Multi-objective cost function minimization can be used to improve the performance of a hydroelectric powerhouse, resulting in production of the most power for the least cost.
By Michael Curtiss, Jonas Parker, and Parker Scoggins
Optimization is the process by which a system is tuned to create the best output for a given input. For hydroelectric plants, optimization means using less water to produce the desired amount of power.

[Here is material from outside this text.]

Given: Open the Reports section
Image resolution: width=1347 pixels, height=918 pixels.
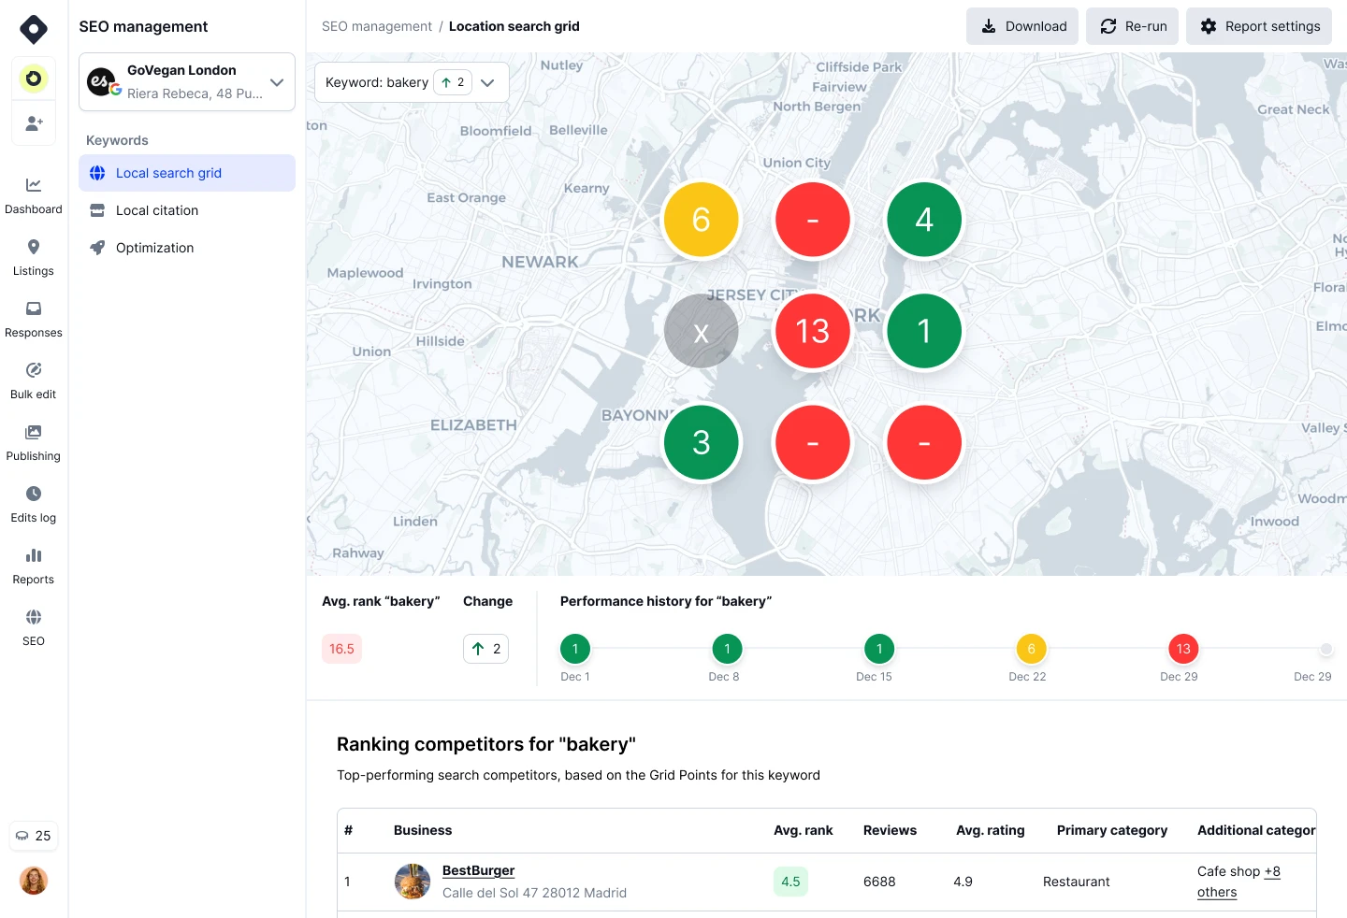Looking at the screenshot, I should (x=34, y=566).
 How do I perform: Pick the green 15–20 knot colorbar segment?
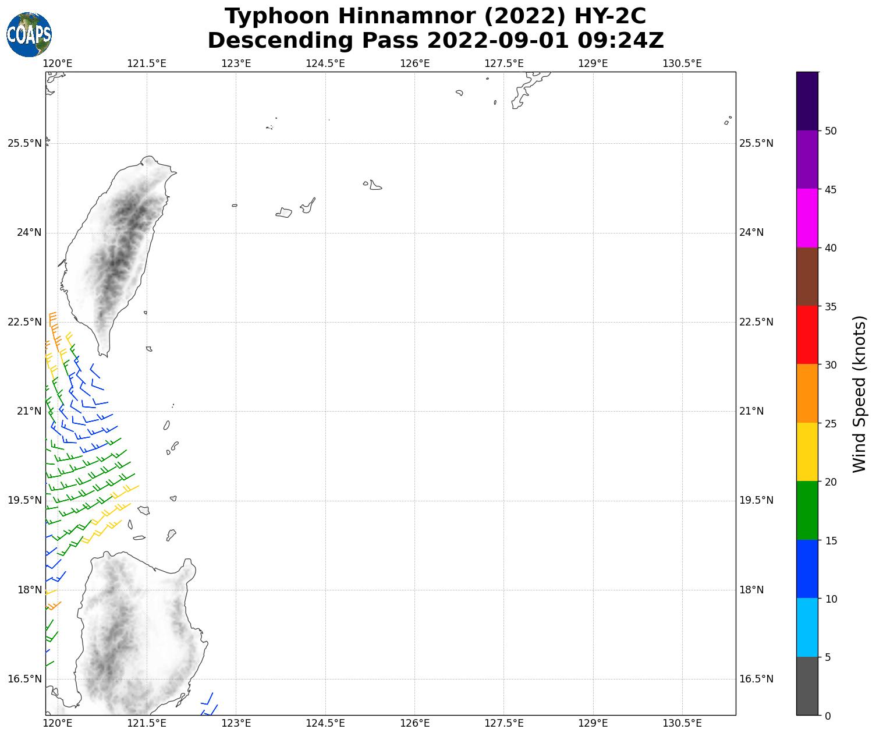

In the 1980s, the Bonneville Power Administration, U.S. Army Corps of Engineers and other federal agencies collaborated to define five “types” of optimization pertaining to hydropower. These are as listed below:
– Type 1: Optimization of an individual unit in terms of power output per amount of flow at constant head;
– Type 2: Coordination of generating units to achieve a powerhouse output setpoint using the least amount of flow. This level of optimization is achieved with the best possible unit selection and load sharing;
– Type 3: Coordination of all the dams and hydroelectric powerhouses in a river basin or watershed;
– Type 4: Coordination of multiple river basins and watersheds in a region; and
– Type 5: Coordination of all of a region’s various generating resources (including thermal, wind, etc.).
It is important to understand that each successive optimization type relies on the type before it. Without first achieving Type 1 optimization, the accuracy of Type 2 optimization cannot be guaranteed. Type 1 optimization is achieved by index testing a hydro turbine to determine its efficiency profile. Methods vary based on turbine type and powerhouse construction. Essentially, a table of power vs. flow relationships is assembled, usually at three levels of head: high, medium and low.
For fixed-blade turbines, this requires collecting a single data point for each value of flow rate. But Kaplan turbines require collecting a data point for several blade angles at each value of flow rate, to determine the blade angle that provides maximum efficiency for a given flow rate, for a given head. These peak efficiencies can then be used to develop an efficiency profile for the Kaplan unit that is comparable to that of a fixed-blade unit.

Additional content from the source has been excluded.